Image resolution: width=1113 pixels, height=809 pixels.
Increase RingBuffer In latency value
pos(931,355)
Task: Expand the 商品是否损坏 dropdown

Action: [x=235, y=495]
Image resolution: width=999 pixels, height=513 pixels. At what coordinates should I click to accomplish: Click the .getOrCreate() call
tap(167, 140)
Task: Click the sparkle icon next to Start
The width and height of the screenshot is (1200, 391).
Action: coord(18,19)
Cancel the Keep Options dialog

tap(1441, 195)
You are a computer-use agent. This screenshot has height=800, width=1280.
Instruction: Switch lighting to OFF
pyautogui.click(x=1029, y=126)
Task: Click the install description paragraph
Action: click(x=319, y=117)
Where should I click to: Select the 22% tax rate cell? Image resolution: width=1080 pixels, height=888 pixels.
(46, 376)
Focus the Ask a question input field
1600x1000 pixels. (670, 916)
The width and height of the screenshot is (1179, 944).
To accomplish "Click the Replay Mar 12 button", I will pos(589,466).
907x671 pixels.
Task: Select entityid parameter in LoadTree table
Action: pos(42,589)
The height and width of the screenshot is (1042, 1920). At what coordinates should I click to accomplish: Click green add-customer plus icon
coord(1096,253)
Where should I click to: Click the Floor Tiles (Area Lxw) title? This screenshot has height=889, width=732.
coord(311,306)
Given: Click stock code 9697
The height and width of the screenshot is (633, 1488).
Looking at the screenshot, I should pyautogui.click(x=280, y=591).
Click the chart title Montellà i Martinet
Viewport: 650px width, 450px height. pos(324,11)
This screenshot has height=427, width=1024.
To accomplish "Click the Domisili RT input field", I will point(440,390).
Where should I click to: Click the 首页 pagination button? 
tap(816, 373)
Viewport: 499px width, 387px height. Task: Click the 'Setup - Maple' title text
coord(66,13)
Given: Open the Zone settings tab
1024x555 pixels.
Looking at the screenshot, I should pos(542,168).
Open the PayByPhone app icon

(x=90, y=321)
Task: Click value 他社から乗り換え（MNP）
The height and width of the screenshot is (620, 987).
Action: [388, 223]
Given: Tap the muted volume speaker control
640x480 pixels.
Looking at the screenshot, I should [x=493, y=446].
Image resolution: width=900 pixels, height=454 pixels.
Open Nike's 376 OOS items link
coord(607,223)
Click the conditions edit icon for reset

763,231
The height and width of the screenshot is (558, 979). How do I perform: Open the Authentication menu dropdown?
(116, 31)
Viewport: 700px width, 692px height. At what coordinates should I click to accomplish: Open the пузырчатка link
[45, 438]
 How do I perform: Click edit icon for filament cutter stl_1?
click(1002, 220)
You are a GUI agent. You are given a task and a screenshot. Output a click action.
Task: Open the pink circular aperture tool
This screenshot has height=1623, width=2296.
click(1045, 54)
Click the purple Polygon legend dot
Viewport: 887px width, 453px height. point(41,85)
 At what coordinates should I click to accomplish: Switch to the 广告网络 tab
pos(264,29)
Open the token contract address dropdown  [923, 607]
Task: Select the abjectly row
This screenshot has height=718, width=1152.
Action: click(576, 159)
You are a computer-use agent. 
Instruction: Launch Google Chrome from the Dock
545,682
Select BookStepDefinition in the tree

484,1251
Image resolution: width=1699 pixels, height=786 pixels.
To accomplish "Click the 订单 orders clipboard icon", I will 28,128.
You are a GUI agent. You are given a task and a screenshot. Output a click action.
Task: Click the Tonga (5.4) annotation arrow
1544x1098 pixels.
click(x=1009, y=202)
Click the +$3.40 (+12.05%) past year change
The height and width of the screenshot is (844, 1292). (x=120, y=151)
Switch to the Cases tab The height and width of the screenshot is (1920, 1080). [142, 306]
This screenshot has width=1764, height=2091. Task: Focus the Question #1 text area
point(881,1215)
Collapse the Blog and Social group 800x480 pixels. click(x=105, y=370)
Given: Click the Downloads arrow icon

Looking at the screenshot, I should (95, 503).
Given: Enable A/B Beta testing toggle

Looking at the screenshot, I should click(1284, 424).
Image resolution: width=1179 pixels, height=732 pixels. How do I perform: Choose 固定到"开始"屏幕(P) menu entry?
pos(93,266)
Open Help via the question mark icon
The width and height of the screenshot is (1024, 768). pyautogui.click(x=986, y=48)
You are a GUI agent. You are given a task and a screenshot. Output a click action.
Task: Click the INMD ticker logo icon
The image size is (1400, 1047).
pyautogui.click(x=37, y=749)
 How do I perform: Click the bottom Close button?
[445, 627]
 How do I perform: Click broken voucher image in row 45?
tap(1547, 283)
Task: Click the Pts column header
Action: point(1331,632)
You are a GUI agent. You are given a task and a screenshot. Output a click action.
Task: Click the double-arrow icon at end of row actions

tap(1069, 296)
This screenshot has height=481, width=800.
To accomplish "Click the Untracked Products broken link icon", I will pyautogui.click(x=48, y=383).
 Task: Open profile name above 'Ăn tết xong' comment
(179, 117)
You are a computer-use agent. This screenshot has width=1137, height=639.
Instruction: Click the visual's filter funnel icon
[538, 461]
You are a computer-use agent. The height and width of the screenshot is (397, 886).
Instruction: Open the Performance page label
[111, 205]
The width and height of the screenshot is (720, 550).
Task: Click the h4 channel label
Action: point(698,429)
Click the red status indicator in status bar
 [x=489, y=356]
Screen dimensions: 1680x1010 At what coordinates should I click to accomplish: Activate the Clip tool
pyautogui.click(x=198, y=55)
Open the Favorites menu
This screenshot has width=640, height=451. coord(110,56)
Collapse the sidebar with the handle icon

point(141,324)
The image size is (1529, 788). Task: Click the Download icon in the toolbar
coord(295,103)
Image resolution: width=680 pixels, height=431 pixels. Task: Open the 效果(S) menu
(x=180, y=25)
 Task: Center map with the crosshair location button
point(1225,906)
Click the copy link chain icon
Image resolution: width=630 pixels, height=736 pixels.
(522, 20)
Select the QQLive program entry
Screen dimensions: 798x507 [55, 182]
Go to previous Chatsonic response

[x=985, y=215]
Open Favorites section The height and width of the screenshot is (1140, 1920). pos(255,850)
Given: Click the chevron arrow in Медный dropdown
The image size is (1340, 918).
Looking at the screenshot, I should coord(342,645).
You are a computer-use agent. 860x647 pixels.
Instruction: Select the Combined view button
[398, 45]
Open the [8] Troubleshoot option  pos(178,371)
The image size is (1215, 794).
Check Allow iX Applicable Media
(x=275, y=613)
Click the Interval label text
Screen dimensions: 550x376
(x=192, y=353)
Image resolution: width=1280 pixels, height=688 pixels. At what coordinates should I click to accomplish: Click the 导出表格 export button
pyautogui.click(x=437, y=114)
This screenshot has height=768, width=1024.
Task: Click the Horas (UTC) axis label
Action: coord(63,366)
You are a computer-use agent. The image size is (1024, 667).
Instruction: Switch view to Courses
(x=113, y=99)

· · · · ·

-- Task item --
Your reply should hold only the lines from the first line of the records through the one with "Given: Click stock code 9697", reproduced word for word.

-- Reply --
Image resolution: width=1113 pixels, height=809 pixels.
Increase RingBuffer In latency value
pos(931,355)
Task: Expand the 商品是否损坏 dropdown

Action: [x=235, y=495]
Image resolution: width=999 pixels, height=513 pixels. At what coordinates should I click to accomplish: Click the .getOrCreate() call
tap(167, 140)
Task: Click the sparkle icon next to Start
The width and height of the screenshot is (1200, 391).
Action: coord(18,19)
Cancel the Keep Options dialog

tap(1441, 195)
You are a computer-use agent. This screenshot has height=800, width=1280.
Instruction: Switch lighting to OFF
pyautogui.click(x=1029, y=126)
Task: Click the install description paragraph
Action: click(x=319, y=117)
Where should I click to: Select the 22% tax rate cell? Image resolution: width=1080 pixels, height=888 pixels.
(46, 376)
Focus the Ask a question input field
1600x1000 pixels. (670, 916)
The width and height of the screenshot is (1179, 944).
To accomplish "Click the Replay Mar 12 button", I will pos(589,466).
907x671 pixels.
Task: Select entityid parameter in LoadTree table
Action: pos(42,589)
The height and width of the screenshot is (1042, 1920). At what coordinates should I click to accomplish: Click green add-customer plus icon
coord(1096,253)
Where should I click to: Click the Floor Tiles (Area Lxw) title? This screenshot has height=889, width=732.
coord(311,306)
Given: Click stock code 9697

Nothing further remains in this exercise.